Le parquet de la Cour de répression des infractions économiques et financières (CRIEF) a introduit, mardi 17 février 2026, un pourvoi en cassation devant la Cour suprême.
Cette démarche vise à contester l’arrêt rendu le même jour par la chambre des appels ordonnant la mise en liberté immédiate de l’ancien ministre de la Ville et de l’Aménagement du territoire, Dr Ibrahima Kourouma, ainsi que de son coaccusé, Mohamed V. Sankhon.
En conséquence, l’exécution de la décision de la chambre des appels est suspendue.
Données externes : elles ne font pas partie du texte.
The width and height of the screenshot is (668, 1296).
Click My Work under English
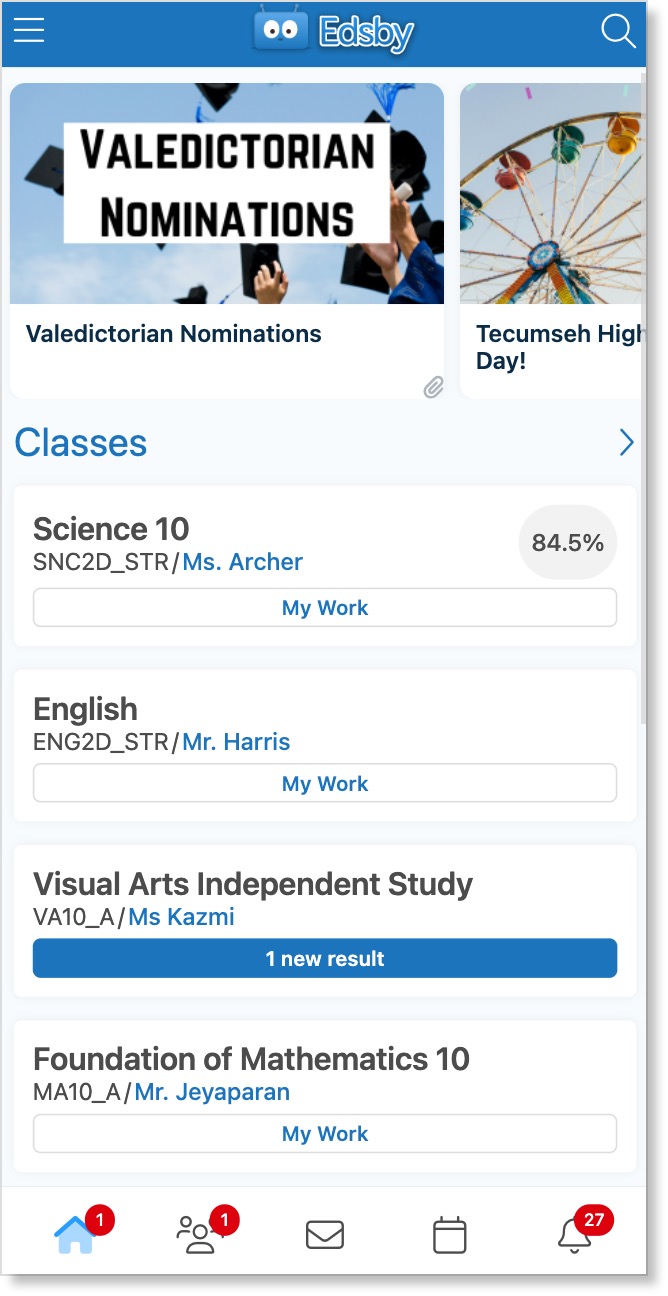[325, 784]
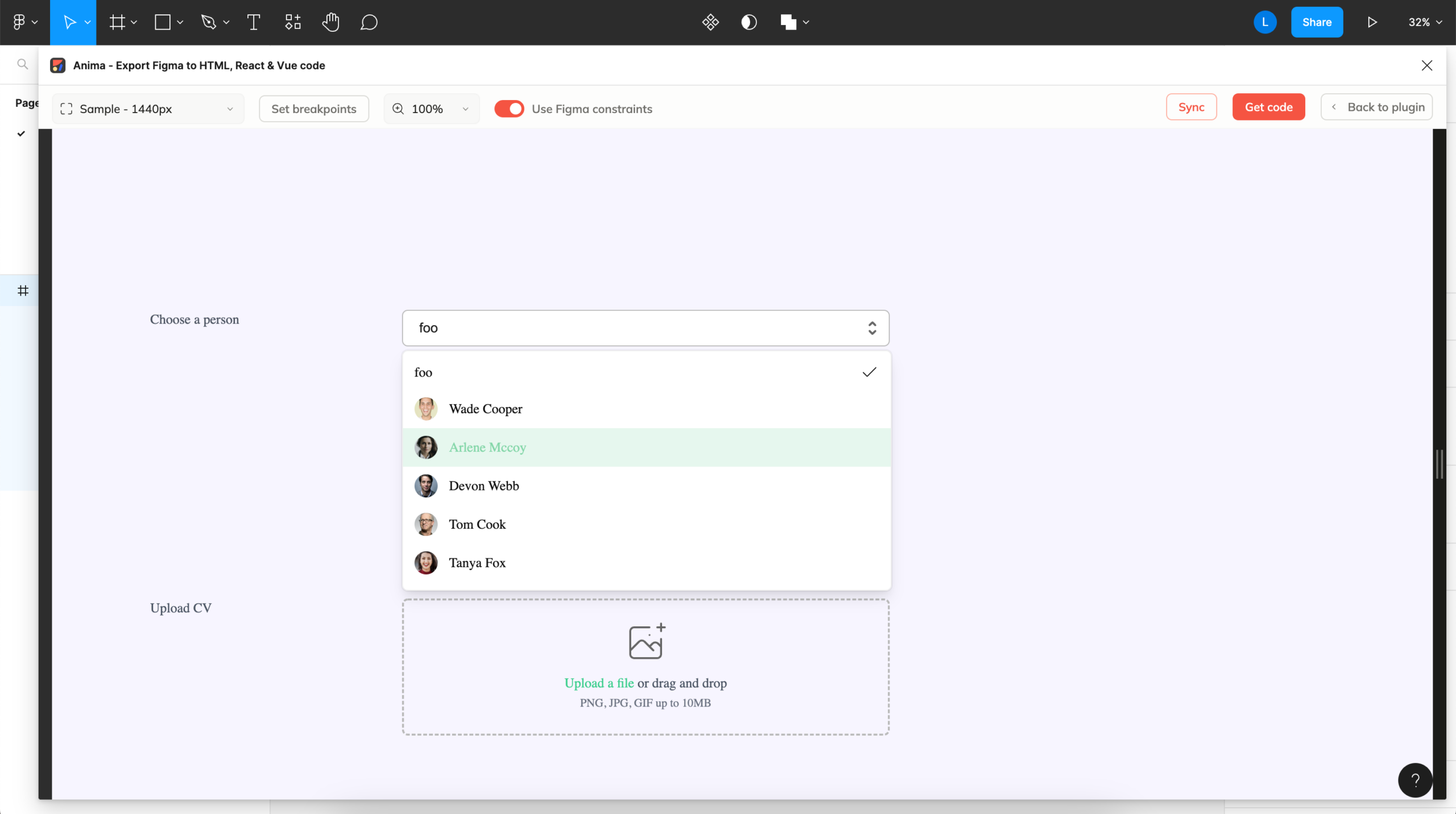
Task: Open the Resources components tool
Action: 293,22
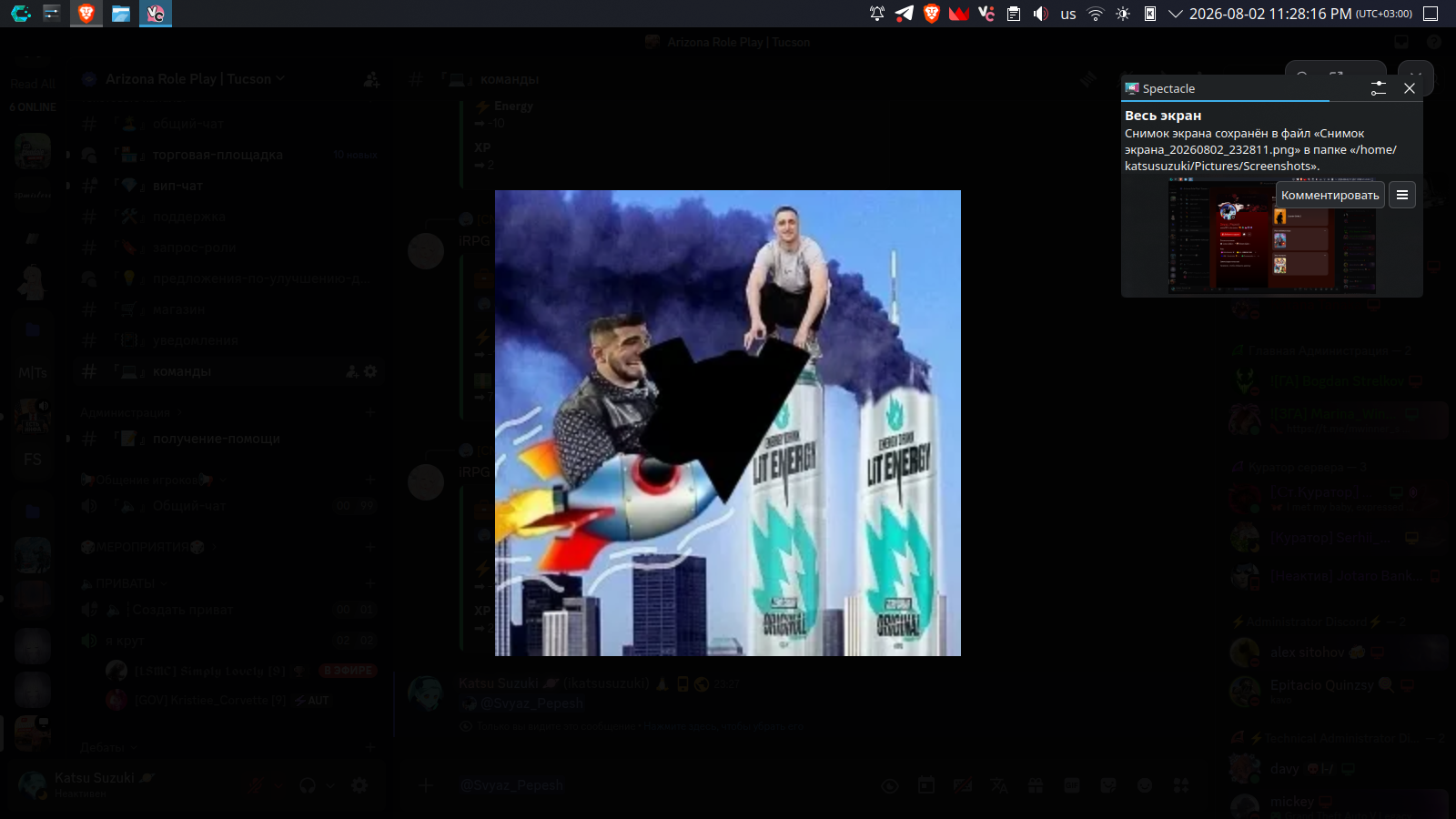Open the clipboard tray widget
The height and width of the screenshot is (819, 1456).
click(x=1013, y=14)
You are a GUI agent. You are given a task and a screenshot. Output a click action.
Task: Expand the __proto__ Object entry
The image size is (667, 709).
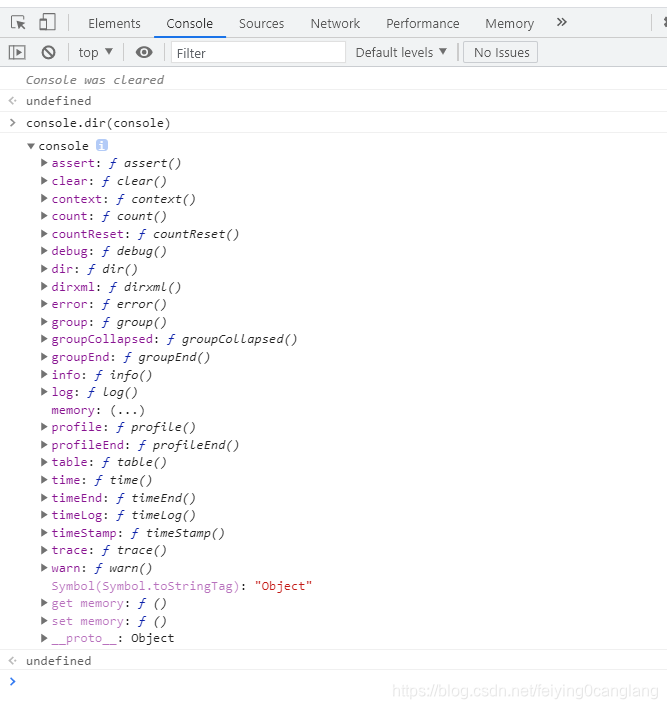[x=44, y=638]
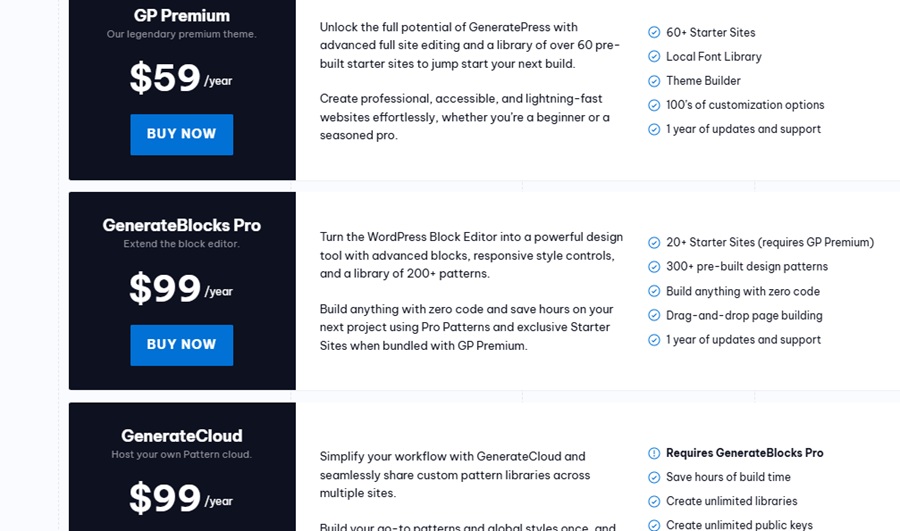The height and width of the screenshot is (531, 900).
Task: Click check icon by 100's of customization options
Action: [x=654, y=105]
Les deux hommes restent détenus à la Maison centrale de Conakry dans l’attente de l’examen du pourvoi par la juridiction suprême.
Un revirement en appel
Dans son arrêt du 17 février 2026, la chambre des appels, présidée par Francis Kova Zoumanigui, a déclaré les deux prévenus non coupables des faits de détournement de deniers publics et d’enrichissement illicite qui leur étaient reprochés.
La juridiction a estimé que les infractions n’étaient pas constituées, prononçant un non-lieu et ordonnant la restitution des biens saisis appartenant à l’ancien ministre.
Une condamnation en première instance
Cette décision intervient après un jugement rendu en première instance le 14 mai 2025 par la chambre de jugement de la CRIEF.
Dr Ibrahima Kourouma avait alors été condamné à quatre ans d’emprisonnement ferme et à une amende de 3 milliards de francs guinéens pour enrichissement illicite.
L’ancien ministre, en fonction du 23 août 2017 au 5 septembre 2021, et son ancien directeur administratif et financier étaient poursuivis pour des faits portant sur un montant de 612 milliards 520 millions 784 mille 809 francs guinéens et 12 millions de dollars.
La Cour suprême devra désormais se prononcer sur la recevabilité et le bien-fondé du pourvoi introduit par le parquet.